=== Data for review ===

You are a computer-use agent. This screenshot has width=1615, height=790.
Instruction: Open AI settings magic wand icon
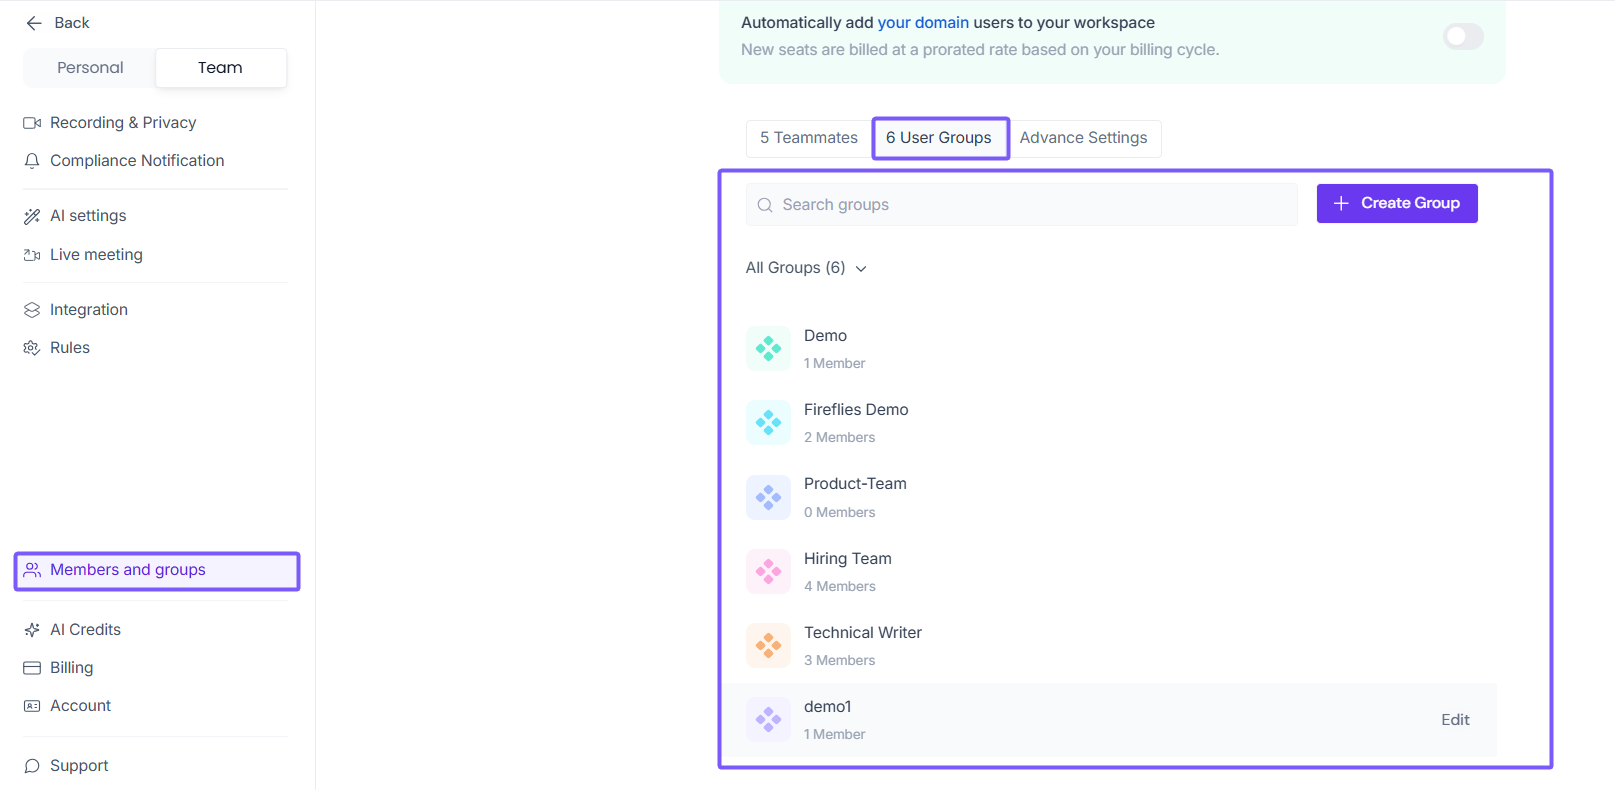pyautogui.click(x=32, y=216)
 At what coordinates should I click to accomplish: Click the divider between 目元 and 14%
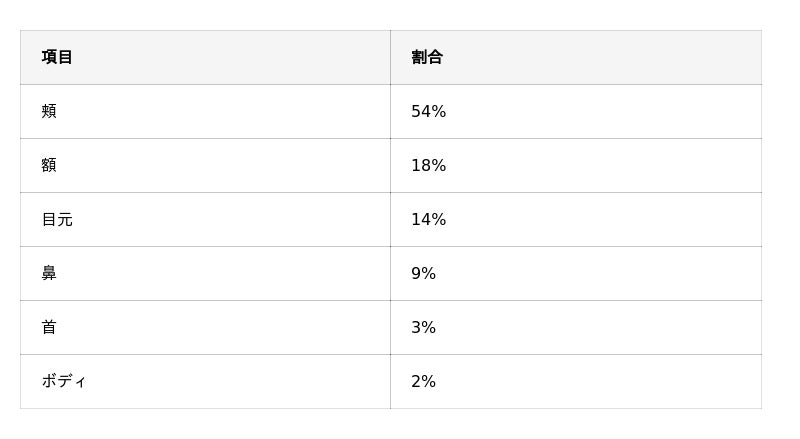coord(390,219)
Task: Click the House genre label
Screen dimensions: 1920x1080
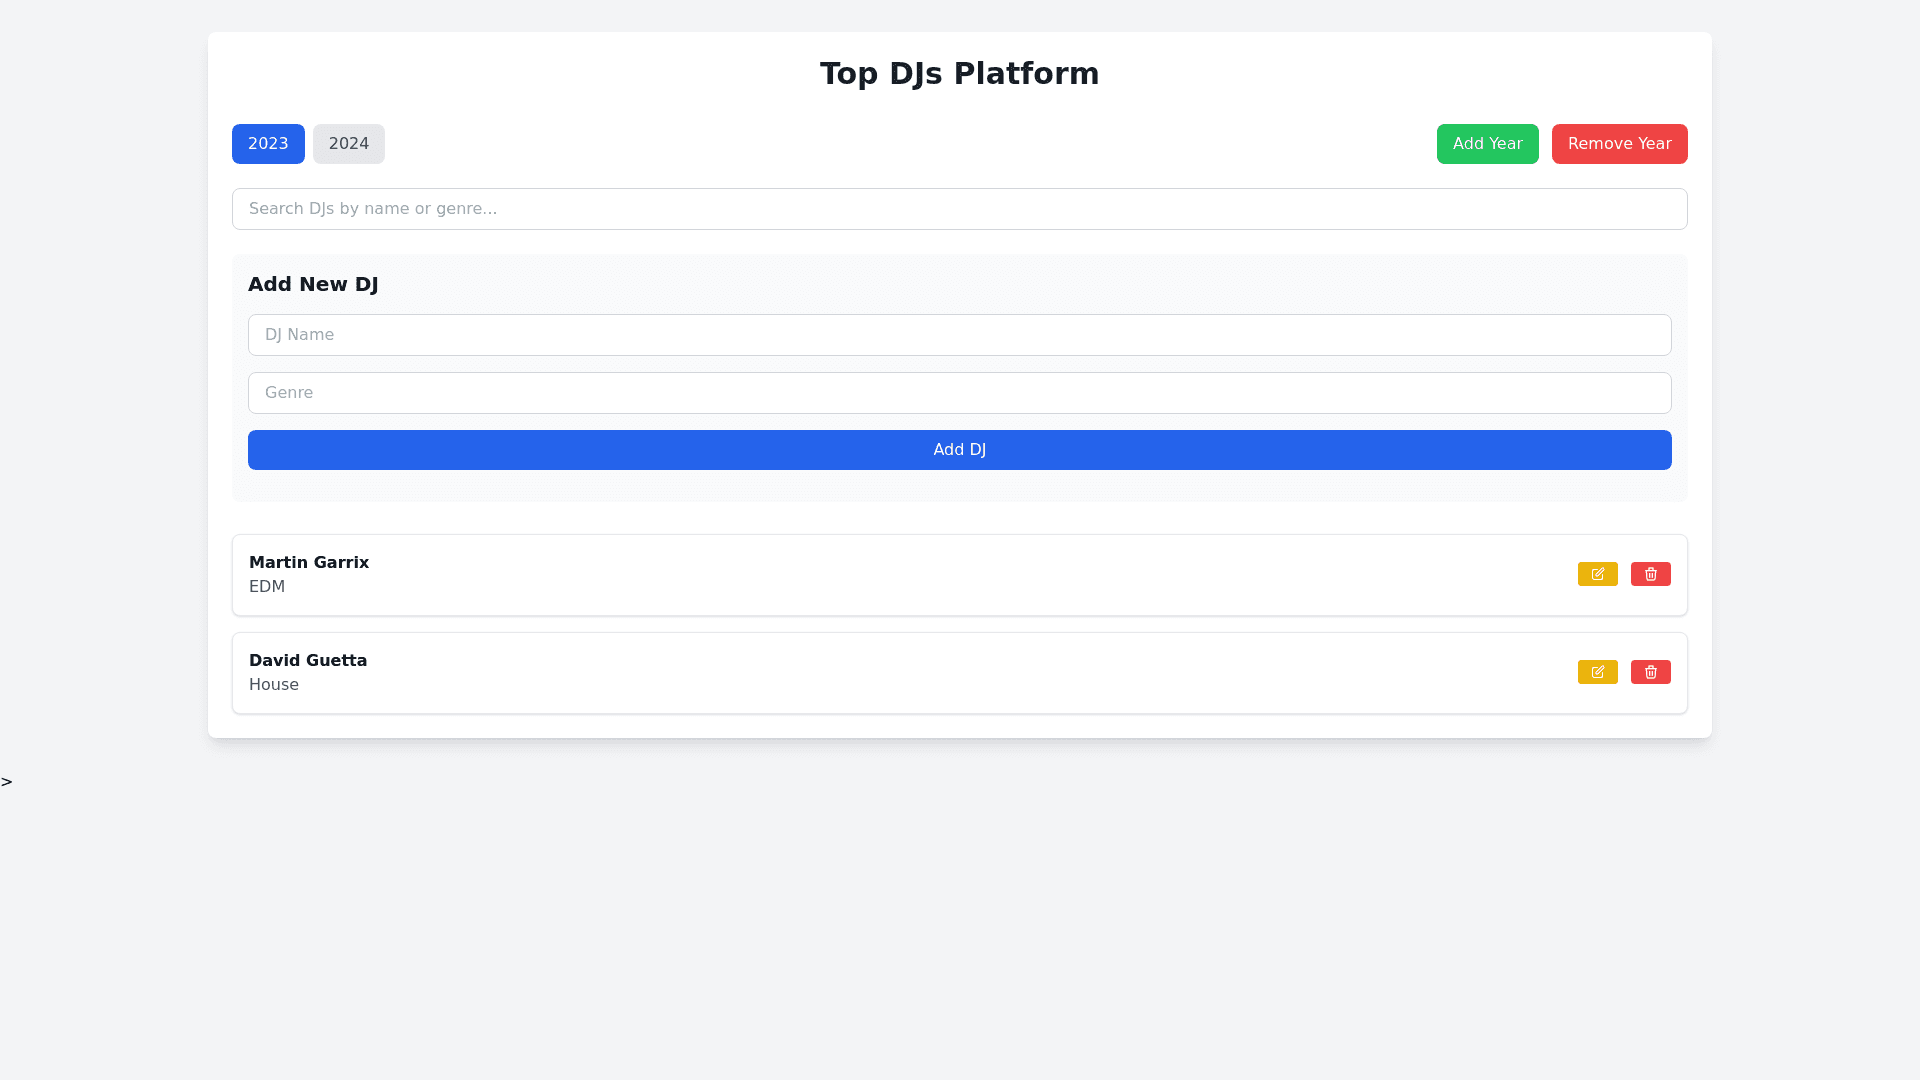Action: click(274, 685)
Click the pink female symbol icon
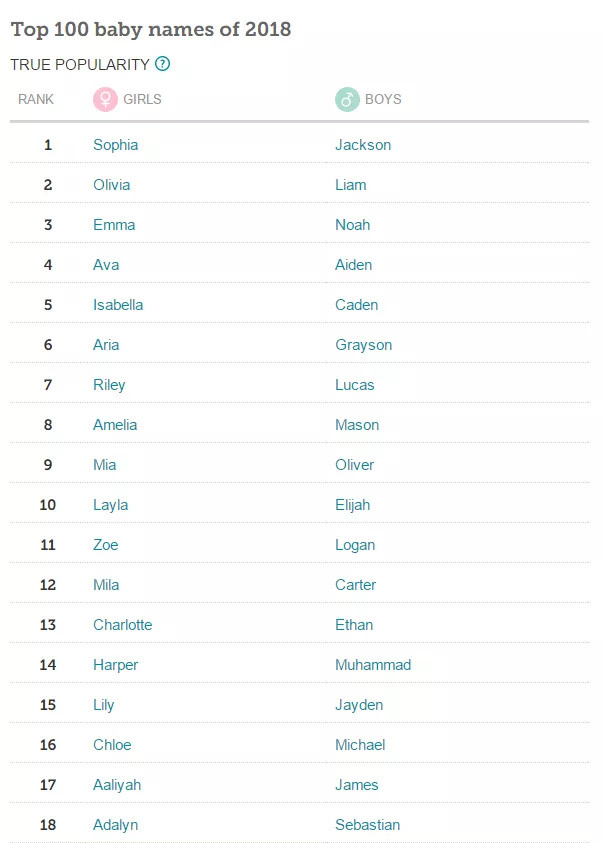The width and height of the screenshot is (604, 843). pos(105,99)
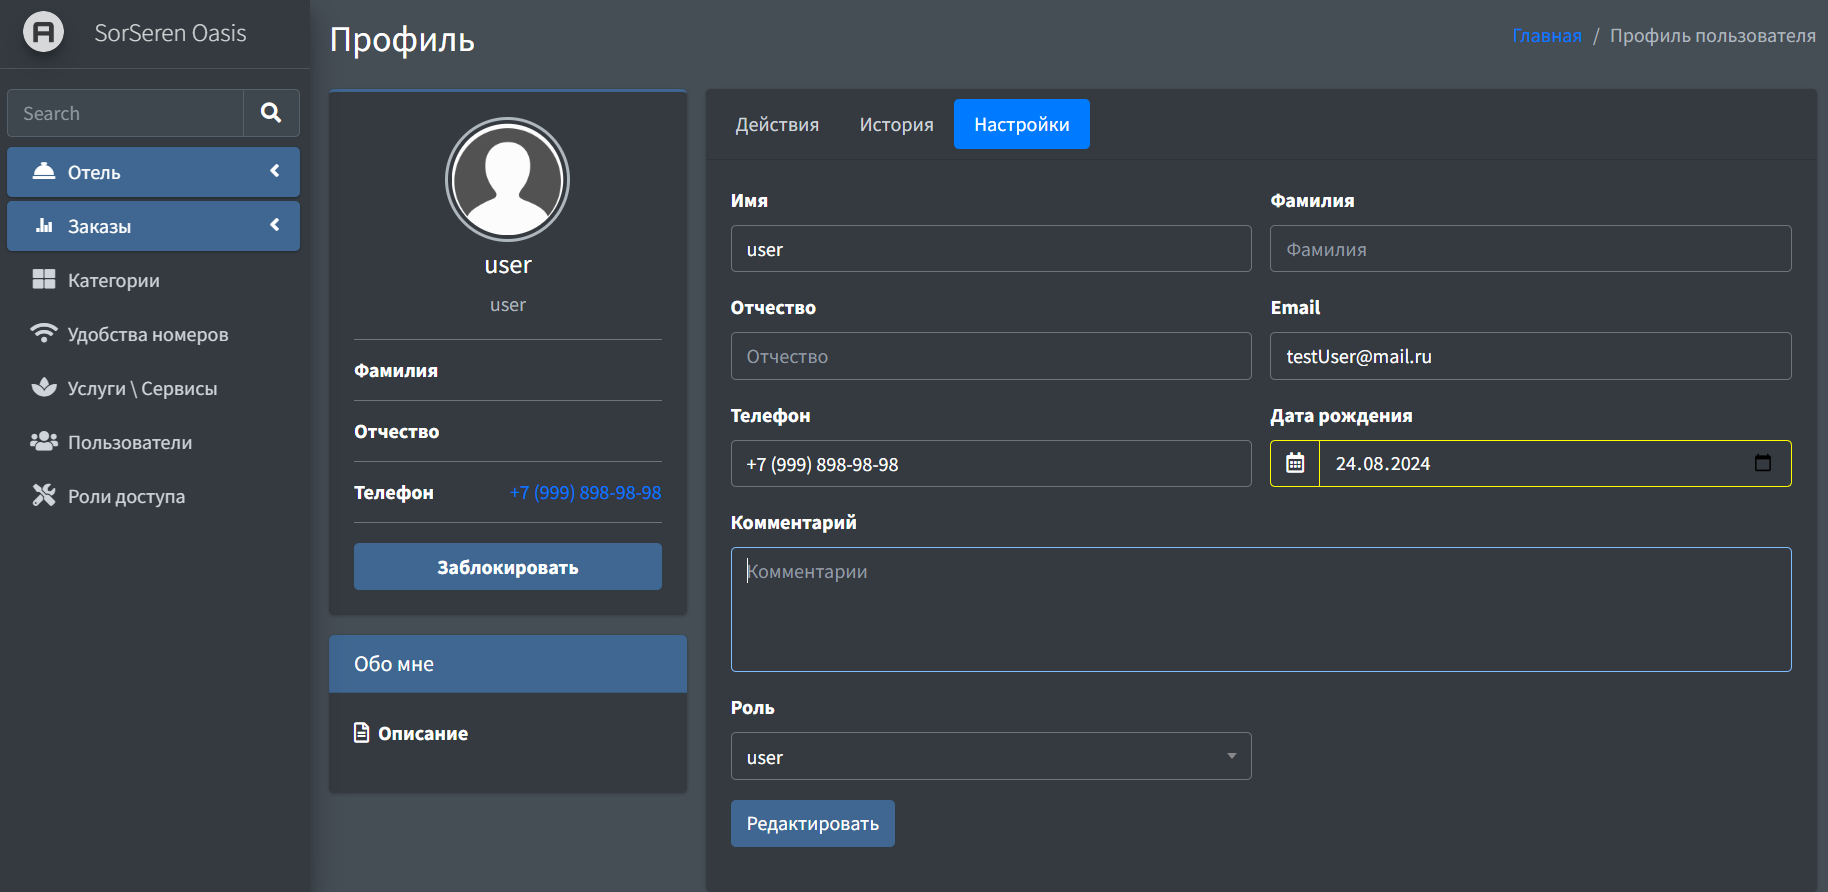Open the date picker in Дата рождения

[1762, 463]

===

Begin at the first line of the material and copy each line exactly through the one containing "Task: Click the House genre label". Omit pictures.

You are a computer-use agent. This screenshot has width=1615, height=790.
Instruction: Open AI settings magic wand icon
pyautogui.click(x=32, y=216)
 At what coordinates should I click to accomplish: Click the divider between 目元 and 14%
coord(390,219)
Task: Click the House genre label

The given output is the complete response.